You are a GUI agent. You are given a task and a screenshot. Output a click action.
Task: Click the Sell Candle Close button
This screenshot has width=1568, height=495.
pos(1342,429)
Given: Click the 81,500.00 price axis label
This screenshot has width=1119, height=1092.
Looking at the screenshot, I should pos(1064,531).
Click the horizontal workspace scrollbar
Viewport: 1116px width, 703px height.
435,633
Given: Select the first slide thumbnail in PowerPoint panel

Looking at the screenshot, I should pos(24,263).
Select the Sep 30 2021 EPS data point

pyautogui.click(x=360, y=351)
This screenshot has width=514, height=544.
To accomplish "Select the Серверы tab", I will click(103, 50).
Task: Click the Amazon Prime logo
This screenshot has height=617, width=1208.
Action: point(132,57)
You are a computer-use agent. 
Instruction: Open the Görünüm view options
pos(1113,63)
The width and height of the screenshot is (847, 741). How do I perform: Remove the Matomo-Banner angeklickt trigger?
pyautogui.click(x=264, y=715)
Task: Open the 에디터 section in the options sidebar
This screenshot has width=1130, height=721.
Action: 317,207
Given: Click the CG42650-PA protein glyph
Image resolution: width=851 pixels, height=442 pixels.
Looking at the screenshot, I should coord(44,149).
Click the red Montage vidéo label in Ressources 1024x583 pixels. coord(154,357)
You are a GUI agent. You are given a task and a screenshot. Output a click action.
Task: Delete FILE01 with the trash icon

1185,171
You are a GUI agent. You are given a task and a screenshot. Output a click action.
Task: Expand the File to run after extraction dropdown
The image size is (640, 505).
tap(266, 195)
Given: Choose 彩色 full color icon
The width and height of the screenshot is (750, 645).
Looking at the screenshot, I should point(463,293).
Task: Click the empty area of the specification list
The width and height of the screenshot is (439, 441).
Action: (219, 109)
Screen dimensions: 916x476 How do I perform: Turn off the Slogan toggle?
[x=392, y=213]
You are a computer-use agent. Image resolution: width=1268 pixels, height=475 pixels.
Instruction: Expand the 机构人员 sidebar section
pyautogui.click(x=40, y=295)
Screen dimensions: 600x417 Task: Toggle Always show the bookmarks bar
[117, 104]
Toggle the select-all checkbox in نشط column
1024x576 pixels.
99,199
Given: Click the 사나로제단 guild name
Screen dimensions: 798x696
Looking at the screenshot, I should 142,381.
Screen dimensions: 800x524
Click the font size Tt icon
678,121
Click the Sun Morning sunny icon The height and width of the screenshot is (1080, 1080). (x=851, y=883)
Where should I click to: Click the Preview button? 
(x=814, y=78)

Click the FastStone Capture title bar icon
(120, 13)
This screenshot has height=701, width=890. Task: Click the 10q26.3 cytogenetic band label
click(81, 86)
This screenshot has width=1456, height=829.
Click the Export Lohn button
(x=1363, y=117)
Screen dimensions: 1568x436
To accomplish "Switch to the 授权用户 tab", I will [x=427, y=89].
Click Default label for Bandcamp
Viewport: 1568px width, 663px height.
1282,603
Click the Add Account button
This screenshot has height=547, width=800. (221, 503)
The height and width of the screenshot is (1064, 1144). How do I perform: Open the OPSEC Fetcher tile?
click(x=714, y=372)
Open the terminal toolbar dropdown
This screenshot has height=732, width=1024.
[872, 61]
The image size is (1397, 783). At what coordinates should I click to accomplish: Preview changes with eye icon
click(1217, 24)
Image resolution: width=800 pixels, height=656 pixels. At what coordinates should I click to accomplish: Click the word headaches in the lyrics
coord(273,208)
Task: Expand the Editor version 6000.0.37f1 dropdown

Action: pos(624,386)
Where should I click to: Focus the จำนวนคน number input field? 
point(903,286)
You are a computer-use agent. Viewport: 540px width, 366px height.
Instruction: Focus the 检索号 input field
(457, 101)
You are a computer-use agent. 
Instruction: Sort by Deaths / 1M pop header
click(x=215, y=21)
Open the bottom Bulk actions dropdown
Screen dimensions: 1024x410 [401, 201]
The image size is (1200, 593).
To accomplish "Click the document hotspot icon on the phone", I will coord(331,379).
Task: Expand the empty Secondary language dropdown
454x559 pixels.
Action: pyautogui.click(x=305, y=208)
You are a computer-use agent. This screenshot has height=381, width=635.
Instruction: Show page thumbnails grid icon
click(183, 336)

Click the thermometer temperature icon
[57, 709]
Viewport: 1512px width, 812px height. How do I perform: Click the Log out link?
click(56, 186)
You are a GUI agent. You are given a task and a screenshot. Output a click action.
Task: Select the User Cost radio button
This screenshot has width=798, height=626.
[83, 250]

-=-=-=-=-

* **Exercise objective**
Of the lines above, retype only those from the line containing "Task: Click the Amazon Prime logo" through the line containing "Given: Click the CG42650-PA protein glyph", including both, exactly.

* **Answer section**
Task: Click the Amazon Prime logo
This screenshot has height=617, width=1208.
Action: point(132,57)
You are a computer-use agent. 
Instruction: Open the Görünüm view options
pos(1113,63)
The width and height of the screenshot is (847, 741). How do I perform: Remove the Matomo-Banner angeklickt trigger?
pyautogui.click(x=264, y=715)
Task: Open the 에디터 section in the options sidebar
This screenshot has width=1130, height=721.
Action: 317,207
Given: Click the CG42650-PA protein glyph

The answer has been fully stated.